More than 200 businesses ranging from high tech to high finance recently signed on to a friend-of-the-court brief in Windsor v. United States, a case challenging the 1996 federal Defense of Marriage Act (DOMA).

The court will hear the aforementioned same-sex marriage cases at the end of March, with rulings expected in June.

How the Supreme Court rules is anybody's guess. But the recent trend of public support for same-sex marriage does indicate a growing number of Americans are finally catching up to where the country's stated values were in 1868.

For all of the controversy surrounding same-sex marriage over several decades, it is an issue, constitutionally speaking, that was resolved with the ratification of the 14th Amendment. The same-sex marriage debate has been based largely on how individuals felt with little regard for the constitutional premise that the issue rested on.

Section one of the 14th Amendment, which was ratified in 1868, states:

All persons born or naturalized in the United States, and subject to the jurisdiction thereof, are citizens of the United States and of the State wherein they reside. No State shall make or enforce any law which shall abridge the privileges or immunities of citizens of the United States; nor shall any State deprive any person of life, liberty, or property, without due process of law; nor deny to any person within its jurisdiction the equal protection of the laws.

Three years before the 14th Amendment was ratified, the concept of equal protection under the law, contributed to the assassination of Abraham Lincoln. Lincoln's final public statement on April 11, 1865, supporting voting rights for those blacks that served in the Union Army drew the ire of John Wilkes Booth who was in attendance.

Booth reportedly said to a friend, "That means (n-word) citizenship. Now, by God, I'll put him through. That is the last speech he will ever make." Three days later, Booth made good on his promise.

From its inception, the notion of equality has always faced an uphill battle. It is a tension fostered between American ideals and its application.

Section one of the 14th Amendment was the basis for women's suffrage and civil rights -- transformative movements that are seen much clearer through the light of hindsight. But it was the contemporary reliance on the blinders of fear and emotion that created decades of stagnation on issues that today is part of the nation's standard.

It has been with steadfast patience that the 14th Amendment remained undeterred by public opinion that suggested the nation was not ready to expand the collective definition of equality.

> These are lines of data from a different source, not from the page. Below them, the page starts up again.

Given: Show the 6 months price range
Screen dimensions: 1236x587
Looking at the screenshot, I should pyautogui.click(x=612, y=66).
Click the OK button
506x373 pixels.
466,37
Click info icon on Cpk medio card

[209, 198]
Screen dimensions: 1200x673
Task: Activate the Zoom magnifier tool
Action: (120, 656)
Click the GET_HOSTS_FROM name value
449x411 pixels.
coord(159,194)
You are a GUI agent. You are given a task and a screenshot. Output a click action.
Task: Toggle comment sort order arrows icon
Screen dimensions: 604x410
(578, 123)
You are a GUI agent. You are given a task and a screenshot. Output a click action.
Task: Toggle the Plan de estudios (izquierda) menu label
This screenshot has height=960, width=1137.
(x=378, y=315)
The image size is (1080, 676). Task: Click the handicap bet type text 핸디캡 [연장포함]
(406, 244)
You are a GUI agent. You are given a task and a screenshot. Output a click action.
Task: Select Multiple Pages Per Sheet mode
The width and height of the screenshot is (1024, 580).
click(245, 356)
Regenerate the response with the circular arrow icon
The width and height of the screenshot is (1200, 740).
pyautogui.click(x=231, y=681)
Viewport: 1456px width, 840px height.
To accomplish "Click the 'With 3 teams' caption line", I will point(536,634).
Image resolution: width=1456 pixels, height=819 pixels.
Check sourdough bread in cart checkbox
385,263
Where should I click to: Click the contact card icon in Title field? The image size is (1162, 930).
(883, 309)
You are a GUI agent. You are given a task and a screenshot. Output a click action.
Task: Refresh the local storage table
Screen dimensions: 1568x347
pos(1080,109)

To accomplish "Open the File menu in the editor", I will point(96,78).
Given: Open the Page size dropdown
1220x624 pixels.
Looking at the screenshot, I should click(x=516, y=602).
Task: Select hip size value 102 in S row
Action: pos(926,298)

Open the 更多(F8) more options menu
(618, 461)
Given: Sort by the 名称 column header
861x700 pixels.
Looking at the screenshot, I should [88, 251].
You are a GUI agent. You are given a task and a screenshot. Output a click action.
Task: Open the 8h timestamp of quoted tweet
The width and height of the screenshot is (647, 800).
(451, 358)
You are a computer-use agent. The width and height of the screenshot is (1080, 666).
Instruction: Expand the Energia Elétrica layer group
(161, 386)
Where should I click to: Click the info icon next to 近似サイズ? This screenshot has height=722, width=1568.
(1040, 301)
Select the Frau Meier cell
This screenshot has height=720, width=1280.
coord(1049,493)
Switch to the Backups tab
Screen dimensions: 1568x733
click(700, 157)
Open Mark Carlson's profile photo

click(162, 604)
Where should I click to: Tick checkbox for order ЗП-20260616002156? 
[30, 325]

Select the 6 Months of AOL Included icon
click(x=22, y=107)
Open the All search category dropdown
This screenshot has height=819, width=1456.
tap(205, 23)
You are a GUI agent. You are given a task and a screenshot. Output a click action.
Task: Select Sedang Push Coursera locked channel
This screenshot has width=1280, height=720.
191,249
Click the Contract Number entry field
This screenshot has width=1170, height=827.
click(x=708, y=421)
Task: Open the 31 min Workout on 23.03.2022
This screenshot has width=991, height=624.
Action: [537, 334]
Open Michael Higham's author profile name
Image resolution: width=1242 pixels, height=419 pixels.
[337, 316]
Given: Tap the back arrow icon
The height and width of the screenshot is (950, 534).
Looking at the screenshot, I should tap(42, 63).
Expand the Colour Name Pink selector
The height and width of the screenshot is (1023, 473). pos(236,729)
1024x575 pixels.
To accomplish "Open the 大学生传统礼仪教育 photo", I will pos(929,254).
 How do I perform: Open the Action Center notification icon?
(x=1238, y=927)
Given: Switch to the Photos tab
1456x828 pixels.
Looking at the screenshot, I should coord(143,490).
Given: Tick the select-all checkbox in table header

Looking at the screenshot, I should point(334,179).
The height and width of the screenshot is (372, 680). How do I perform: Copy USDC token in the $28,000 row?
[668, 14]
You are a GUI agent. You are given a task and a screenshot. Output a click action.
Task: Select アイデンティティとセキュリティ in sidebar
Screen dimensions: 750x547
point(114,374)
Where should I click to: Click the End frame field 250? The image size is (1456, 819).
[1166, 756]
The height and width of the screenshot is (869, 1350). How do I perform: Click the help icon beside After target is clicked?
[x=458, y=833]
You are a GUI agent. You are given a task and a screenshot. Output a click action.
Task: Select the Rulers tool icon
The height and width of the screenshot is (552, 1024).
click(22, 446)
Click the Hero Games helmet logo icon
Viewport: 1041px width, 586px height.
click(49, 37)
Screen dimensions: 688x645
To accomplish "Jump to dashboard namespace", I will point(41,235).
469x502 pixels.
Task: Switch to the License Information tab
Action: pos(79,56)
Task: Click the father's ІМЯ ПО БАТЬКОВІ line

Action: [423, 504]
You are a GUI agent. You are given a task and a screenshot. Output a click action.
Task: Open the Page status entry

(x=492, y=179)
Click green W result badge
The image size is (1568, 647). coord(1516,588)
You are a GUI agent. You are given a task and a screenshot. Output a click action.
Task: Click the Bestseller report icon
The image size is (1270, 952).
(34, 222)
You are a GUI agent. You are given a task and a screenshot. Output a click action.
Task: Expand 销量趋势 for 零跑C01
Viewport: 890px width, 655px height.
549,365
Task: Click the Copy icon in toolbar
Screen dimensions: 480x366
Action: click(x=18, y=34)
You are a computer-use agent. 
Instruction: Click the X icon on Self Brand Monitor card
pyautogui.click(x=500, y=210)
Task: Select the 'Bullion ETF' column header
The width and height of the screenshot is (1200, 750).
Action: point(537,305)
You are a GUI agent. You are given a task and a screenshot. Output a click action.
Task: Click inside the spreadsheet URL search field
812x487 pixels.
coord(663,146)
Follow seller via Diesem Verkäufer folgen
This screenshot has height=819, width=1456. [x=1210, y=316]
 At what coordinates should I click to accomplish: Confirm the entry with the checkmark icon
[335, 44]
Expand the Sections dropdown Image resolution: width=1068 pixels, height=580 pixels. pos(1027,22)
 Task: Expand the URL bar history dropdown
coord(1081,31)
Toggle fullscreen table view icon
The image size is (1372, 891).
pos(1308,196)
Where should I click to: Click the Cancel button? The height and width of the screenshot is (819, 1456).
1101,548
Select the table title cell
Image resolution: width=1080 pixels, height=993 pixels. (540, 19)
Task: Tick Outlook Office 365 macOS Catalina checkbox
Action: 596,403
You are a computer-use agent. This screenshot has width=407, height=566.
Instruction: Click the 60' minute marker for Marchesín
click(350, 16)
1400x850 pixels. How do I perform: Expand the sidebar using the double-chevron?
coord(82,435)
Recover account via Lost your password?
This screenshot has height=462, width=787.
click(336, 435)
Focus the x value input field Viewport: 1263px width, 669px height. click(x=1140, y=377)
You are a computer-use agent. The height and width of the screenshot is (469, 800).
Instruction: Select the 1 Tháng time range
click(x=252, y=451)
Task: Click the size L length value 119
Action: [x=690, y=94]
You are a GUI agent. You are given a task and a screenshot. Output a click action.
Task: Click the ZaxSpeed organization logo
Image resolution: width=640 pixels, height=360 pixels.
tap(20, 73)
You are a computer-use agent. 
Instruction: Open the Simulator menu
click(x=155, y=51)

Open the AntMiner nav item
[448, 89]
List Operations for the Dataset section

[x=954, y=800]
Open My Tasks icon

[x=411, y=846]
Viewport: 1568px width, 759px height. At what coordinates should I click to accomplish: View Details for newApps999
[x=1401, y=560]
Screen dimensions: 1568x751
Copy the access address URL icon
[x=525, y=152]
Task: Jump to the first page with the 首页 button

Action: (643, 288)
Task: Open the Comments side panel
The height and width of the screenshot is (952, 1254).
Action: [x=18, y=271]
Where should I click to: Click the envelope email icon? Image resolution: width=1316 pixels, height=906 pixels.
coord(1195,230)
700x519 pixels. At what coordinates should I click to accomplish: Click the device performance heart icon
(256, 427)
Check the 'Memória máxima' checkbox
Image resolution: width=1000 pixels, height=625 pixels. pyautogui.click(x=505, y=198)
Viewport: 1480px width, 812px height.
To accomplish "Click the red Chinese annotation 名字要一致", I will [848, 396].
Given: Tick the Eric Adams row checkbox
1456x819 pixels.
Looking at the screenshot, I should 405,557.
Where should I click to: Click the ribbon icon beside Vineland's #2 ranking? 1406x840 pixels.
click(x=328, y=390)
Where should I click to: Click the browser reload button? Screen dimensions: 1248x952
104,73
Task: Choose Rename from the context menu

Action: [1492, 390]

Section one also possesses 168 years of institutional memory. It fully understands that how the country feels about an issue is not a constitutional consideration.

If the Supreme Court upholds Prop.8 and DOMA, would it not suggest there is a hidden caveat of subjectivity embedded in the 14th Amendment? The country would remain stuck in the quagmire of arrested development, unduly pacified by fear and emotion.

It should be a concern to all Americans if the Amendment that guarantees equal protection under the law rests on the slender thread of how some Americans feel.

Continued bans on marriage equality would also raise the question: when will 21st century America catch up to the values it ratified in 1868?